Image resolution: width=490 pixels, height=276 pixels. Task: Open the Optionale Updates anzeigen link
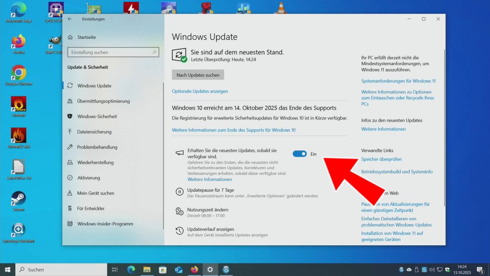tap(200, 91)
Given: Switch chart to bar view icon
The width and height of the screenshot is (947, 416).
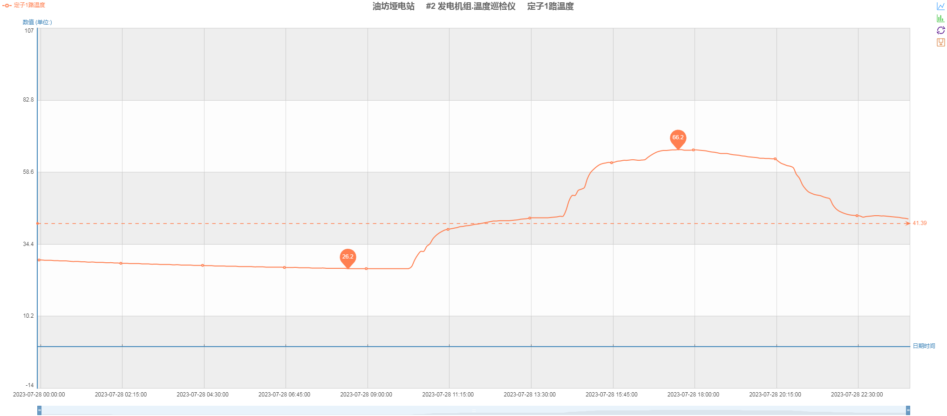Looking at the screenshot, I should [940, 19].
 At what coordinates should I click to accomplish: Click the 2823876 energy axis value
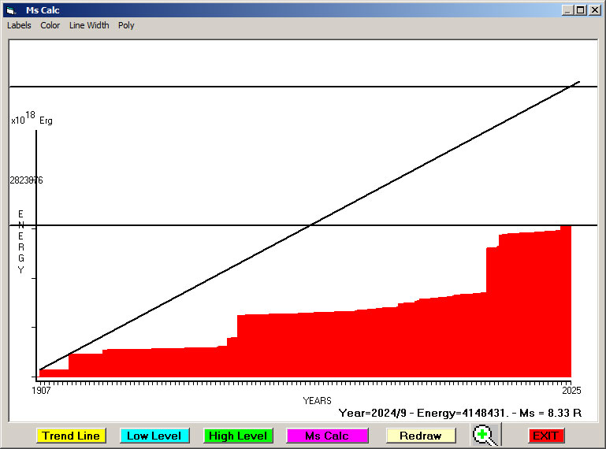[26, 180]
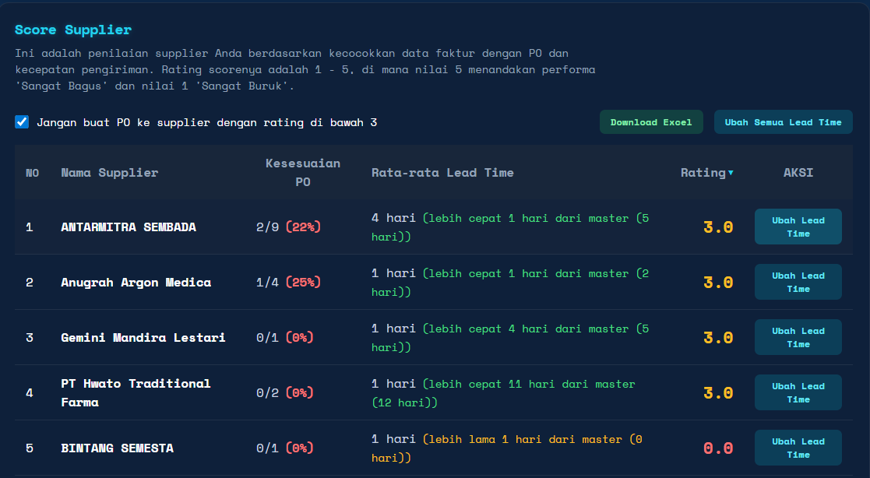The width and height of the screenshot is (870, 478).
Task: Click Ubah Lead Time for Anugrah Argon Medica
Action: (x=798, y=282)
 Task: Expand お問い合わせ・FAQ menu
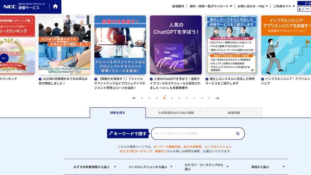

Description of the task
Show every line of the material that contains the word "Click".

Solved problem
 At what coordinates should I click to accomplish: Click the 2823876 energy axis value
Task: Click Ubah Lead Time for Anugrah Argon Medica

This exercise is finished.